Input =>
>> START
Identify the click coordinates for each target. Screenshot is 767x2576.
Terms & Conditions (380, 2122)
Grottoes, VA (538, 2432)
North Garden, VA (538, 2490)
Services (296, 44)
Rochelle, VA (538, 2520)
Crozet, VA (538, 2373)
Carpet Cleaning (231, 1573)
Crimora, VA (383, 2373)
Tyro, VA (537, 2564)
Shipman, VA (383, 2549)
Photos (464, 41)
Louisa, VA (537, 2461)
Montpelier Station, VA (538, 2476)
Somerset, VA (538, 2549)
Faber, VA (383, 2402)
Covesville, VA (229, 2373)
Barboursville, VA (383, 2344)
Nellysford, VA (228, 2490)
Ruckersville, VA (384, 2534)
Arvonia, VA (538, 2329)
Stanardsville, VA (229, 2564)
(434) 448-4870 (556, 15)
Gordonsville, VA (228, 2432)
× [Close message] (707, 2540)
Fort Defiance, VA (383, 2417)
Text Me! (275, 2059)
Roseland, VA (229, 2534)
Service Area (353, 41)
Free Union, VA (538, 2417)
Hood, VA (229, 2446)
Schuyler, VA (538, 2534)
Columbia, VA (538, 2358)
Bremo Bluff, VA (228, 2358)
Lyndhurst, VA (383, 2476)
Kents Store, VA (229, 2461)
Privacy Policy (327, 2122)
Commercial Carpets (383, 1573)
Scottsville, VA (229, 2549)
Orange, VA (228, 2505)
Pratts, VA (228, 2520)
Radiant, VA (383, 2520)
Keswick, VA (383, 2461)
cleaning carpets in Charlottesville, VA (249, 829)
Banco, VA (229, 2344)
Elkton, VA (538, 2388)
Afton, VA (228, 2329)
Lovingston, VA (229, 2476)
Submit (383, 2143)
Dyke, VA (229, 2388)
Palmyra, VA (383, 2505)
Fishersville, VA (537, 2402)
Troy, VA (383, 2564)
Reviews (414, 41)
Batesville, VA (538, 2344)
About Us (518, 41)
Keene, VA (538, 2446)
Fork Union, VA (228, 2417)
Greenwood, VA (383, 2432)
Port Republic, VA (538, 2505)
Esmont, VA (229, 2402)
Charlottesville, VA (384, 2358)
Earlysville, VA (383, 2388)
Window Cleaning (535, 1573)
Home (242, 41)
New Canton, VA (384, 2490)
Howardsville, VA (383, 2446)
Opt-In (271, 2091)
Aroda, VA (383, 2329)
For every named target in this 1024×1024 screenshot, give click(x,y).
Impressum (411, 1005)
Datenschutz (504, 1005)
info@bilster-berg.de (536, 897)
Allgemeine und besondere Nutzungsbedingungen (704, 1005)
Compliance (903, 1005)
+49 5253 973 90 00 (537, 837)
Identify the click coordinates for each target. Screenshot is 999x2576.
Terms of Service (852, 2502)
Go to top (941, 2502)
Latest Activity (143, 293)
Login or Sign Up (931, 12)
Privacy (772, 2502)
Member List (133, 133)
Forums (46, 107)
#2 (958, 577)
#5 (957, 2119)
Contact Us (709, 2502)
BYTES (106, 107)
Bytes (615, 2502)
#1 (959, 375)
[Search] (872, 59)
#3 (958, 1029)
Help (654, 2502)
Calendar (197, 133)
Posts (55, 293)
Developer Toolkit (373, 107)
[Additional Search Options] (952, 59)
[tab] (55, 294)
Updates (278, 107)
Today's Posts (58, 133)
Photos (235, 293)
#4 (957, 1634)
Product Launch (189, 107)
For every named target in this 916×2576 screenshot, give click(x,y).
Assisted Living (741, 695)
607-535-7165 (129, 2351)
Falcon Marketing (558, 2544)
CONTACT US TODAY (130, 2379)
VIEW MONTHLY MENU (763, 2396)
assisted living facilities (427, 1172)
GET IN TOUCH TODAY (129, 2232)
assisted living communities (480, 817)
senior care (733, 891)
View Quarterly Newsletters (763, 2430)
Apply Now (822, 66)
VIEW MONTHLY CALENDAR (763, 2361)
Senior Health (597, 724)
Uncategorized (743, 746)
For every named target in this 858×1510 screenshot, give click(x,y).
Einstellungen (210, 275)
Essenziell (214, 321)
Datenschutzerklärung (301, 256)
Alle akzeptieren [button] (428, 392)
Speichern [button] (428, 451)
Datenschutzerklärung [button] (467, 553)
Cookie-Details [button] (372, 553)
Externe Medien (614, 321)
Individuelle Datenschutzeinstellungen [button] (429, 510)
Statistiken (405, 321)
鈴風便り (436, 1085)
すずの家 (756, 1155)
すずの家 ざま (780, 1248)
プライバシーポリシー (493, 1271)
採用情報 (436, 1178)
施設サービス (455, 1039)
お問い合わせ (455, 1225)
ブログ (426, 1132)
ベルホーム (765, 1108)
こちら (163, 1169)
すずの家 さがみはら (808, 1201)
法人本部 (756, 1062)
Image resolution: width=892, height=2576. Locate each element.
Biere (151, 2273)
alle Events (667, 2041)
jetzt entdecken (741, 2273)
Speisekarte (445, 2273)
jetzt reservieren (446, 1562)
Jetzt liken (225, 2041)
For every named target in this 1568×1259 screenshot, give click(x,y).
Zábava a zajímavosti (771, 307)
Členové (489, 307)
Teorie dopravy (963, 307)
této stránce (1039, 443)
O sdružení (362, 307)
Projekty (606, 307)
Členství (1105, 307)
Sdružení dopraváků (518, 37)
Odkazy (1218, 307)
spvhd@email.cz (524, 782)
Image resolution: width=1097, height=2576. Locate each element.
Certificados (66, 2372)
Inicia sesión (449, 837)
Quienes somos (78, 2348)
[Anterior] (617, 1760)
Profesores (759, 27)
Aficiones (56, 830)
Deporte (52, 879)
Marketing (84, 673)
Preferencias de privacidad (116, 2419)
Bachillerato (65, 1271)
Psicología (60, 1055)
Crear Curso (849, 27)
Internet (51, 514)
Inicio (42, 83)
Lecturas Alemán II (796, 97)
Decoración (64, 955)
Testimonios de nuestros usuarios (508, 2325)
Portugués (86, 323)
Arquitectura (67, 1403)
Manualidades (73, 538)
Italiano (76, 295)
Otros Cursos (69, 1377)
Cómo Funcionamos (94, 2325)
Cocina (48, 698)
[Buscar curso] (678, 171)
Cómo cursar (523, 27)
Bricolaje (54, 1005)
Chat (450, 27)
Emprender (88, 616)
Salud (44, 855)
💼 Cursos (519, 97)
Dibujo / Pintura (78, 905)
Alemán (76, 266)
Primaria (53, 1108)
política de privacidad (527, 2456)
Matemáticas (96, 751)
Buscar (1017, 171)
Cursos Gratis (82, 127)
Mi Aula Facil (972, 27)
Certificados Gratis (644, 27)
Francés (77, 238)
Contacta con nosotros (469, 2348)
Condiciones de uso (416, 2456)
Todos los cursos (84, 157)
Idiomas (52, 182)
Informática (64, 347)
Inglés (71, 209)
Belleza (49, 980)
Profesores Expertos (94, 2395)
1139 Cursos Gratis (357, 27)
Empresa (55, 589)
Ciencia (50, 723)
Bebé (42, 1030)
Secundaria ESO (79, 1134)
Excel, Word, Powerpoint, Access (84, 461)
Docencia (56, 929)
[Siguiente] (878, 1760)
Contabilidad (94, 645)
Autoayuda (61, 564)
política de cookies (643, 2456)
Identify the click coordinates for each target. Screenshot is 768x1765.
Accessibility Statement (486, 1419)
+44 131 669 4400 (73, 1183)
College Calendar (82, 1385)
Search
>> END
Your goal =>
Can you reproduce all of the items above line for line, keeping every character unchanged?

Response below =>
Identify the click coordinates for each target. Screenshot is 767x2576.
Terms & Conditions (380, 2122)
Grottoes, VA (538, 2432)
North Garden, VA (538, 2490)
Services (296, 44)
Rochelle, VA (538, 2520)
Crozet, VA (538, 2373)
Carpet Cleaning (231, 1573)
Crimora, VA (383, 2373)
Tyro, VA (537, 2564)
Shipman, VA (383, 2549)
Photos (464, 41)
Louisa, VA (537, 2461)
Montpelier Station, VA (538, 2476)
Somerset, VA (538, 2549)
Faber, VA (383, 2402)
Covesville, VA (229, 2373)
Barboursville, VA (383, 2344)
Nellysford, VA (228, 2490)
Ruckersville, VA (384, 2534)
Arvonia, VA (538, 2329)
Stanardsville, VA (229, 2564)
(434) 448-4870 (556, 15)
Gordonsville, VA (228, 2432)
× [Close message] (707, 2540)
Fort Defiance, VA (383, 2417)
Text Me! (275, 2059)
Roseland, VA (229, 2534)
Service Area (353, 41)
Free Union, VA (538, 2417)
Hood, VA (229, 2446)
Schuyler, VA (538, 2534)
Columbia, VA (538, 2358)
Bremo Bluff, VA (228, 2358)
Lyndhurst, VA (383, 2476)
Kents Store, VA (229, 2461)
Privacy Policy (327, 2122)
Commercial Carpets (383, 1573)
Scottsville, VA (229, 2549)
Orange, VA (228, 2505)
Pratts, VA (228, 2520)
Radiant, VA (383, 2520)
Keswick, VA (383, 2461)
cleaning carpets in Charlottesville, VA (249, 829)
Banco, VA (229, 2344)
Elkton, VA (538, 2388)
Afton, VA (228, 2329)
Lovingston, VA (229, 2476)
Submit (383, 2143)
Dyke, VA (229, 2388)
Palmyra, VA (383, 2505)
Fishersville, VA (537, 2402)
Troy, VA (383, 2564)
Reviews (414, 41)
Batesville, VA (538, 2344)
About Us (518, 41)
Keene, VA (538, 2446)
Fork Union, VA (228, 2417)
Greenwood, VA (383, 2432)
Port Republic, VA (538, 2505)
Esmont, VA (229, 2402)
Charlottesville, VA (384, 2358)
Earlysville, VA (383, 2388)
Window Cleaning (535, 1573)
Home (242, 41)
New Canton, VA (384, 2490)
Howardsville, VA (383, 2446)
Opt-In (271, 2091)
Aroda, VA (383, 2329)
For every named target in this 1024×1024 screenshot, give click(x,y).
Impressum (411, 1005)
Datenschutz (504, 1005)
info@bilster-berg.de (536, 897)
Allgemeine und besondere Nutzungsbedingungen (704, 1005)
Compliance (903, 1005)
+49 5253 973 90 00 (537, 837)
Identify the click coordinates for each target. Screenshot is 999x2576.
Terms of Service (852, 2502)
Go to top (941, 2502)
Latest Activity (143, 293)
Login or Sign Up (931, 12)
Privacy (772, 2502)
Member List (133, 133)
Forums (46, 107)
#2 (958, 577)
#5 (957, 2119)
Contact Us (709, 2502)
BYTES (106, 107)
Bytes (615, 2502)
#1 (959, 375)
[Search] (872, 59)
#3 (958, 1029)
Help (654, 2502)
Calendar (197, 133)
Posts (55, 293)
Developer Toolkit (373, 107)
[Additional Search Options] (952, 59)
[tab] (55, 294)
Updates (278, 107)
Today's Posts (58, 133)
Photos (235, 293)
#4 (957, 1634)
Product Launch (189, 107)
For every named target in this 916×2576 screenshot, give click(x,y).
Assisted Living (741, 695)
607-535-7165 (129, 2351)
Falcon Marketing (558, 2544)
CONTACT US TODAY (130, 2379)
VIEW MONTHLY MENU (763, 2396)
assisted living facilities (427, 1172)
GET IN TOUCH TODAY (129, 2232)
assisted living communities (480, 817)
senior care (733, 891)
View Quarterly Newsletters (763, 2430)
Apply Now (822, 66)
VIEW MONTHLY CALENDAR (763, 2361)
Senior Health (597, 724)
Uncategorized (743, 746)
For every named target in this 858×1510 screenshot, give click(x,y).
Einstellungen (210, 275)
Essenziell (214, 321)
Datenschutzerklärung (301, 256)
Alle akzeptieren [button] (428, 392)
Speichern [button] (428, 451)
Datenschutzerklärung [button] (467, 553)
Cookie-Details [button] (372, 553)
Externe Medien (614, 321)
Individuelle Datenschutzeinstellungen [button] (429, 510)
Statistiken (405, 321)
鈴風便り (436, 1085)
すずの家 (756, 1155)
すずの家 ざま (780, 1248)
プライバシーポリシー (493, 1271)
採用情報 (436, 1178)
施設サービス (455, 1039)
お問い合わせ (455, 1225)
ブログ (426, 1132)
ベルホーム (765, 1108)
こちら (163, 1169)
すずの家 さがみはら (808, 1201)
法人本部 (756, 1062)
Image resolution: width=892, height=2576. Locate each element.
Biere (151, 2273)
alle Events (667, 2041)
jetzt entdecken (741, 2273)
Speisekarte (445, 2273)
jetzt reservieren (446, 1562)
Jetzt liken (225, 2041)
For every named target in this 1568×1259 screenshot, give click(x,y).
Zábava a zajímavosti (771, 307)
Členové (489, 307)
Teorie dopravy (963, 307)
této stránce (1039, 443)
O sdružení (362, 307)
Projekty (606, 307)
Členství (1105, 307)
Sdružení dopraváků (518, 37)
Odkazy (1218, 307)
spvhd@email.cz (524, 782)
Image resolution: width=1097, height=2576. Locate each element.
Certificados (66, 2372)
Inicia sesión (449, 837)
Quienes somos (78, 2348)
[Anterior] (617, 1760)
Profesores (759, 27)
Aficiones (56, 830)
Deporte (52, 879)
Marketing (84, 673)
Preferencias de privacidad (116, 2419)
Bachillerato (65, 1271)
Psicología (60, 1055)
Crear Curso (849, 27)
Internet (51, 514)
Inicio (42, 83)
Lecturas Alemán II (796, 97)
Decoración (64, 955)
Testimonios de nuestros usuarios (508, 2325)
Portugués (86, 323)
Arquitectura (67, 1403)
Manualidades (73, 538)
Italiano (76, 295)
Otros Cursos (69, 1377)
Cómo Funcionamos (94, 2325)
Cocina (48, 698)
[Buscar curso] (678, 171)
Cómo cursar (523, 27)
Bricolaje (54, 1005)
Chat (450, 27)
Emprender (88, 616)
Salud (44, 855)
💼 Cursos (519, 97)
Dibujo / Pintura (78, 905)
Alemán (76, 266)
Primaria (53, 1108)
política de privacidad (527, 2456)
Matemáticas (96, 751)
Buscar (1017, 171)
Cursos Gratis (82, 127)
Mi Aula Facil (972, 27)
Certificados Gratis (644, 27)
Francés (77, 238)
Contacta con nosotros (469, 2348)
Condiciones de uso (416, 2456)
Todos los cursos (84, 157)
Idiomas (52, 182)
Informática (64, 347)
Inglés (71, 209)
Belleza (49, 980)
Profesores Expertos (94, 2395)
1139 Cursos Gratis (357, 27)
Empresa (55, 589)
Ciencia (50, 723)
Bebé (42, 1030)
Secundaria ESO (79, 1134)
Excel, Word, Powerpoint, Access (84, 461)
Docencia (56, 929)
[Siguiente] (878, 1760)
Contabilidad (94, 645)
Autoayuda (61, 564)
política de cookies (643, 2456)
Identify the click coordinates for each target. Screenshot is 768x1765.
Accessibility Statement (486, 1419)
+44 131 669 4400 (73, 1183)
College Calendar (82, 1385)
Search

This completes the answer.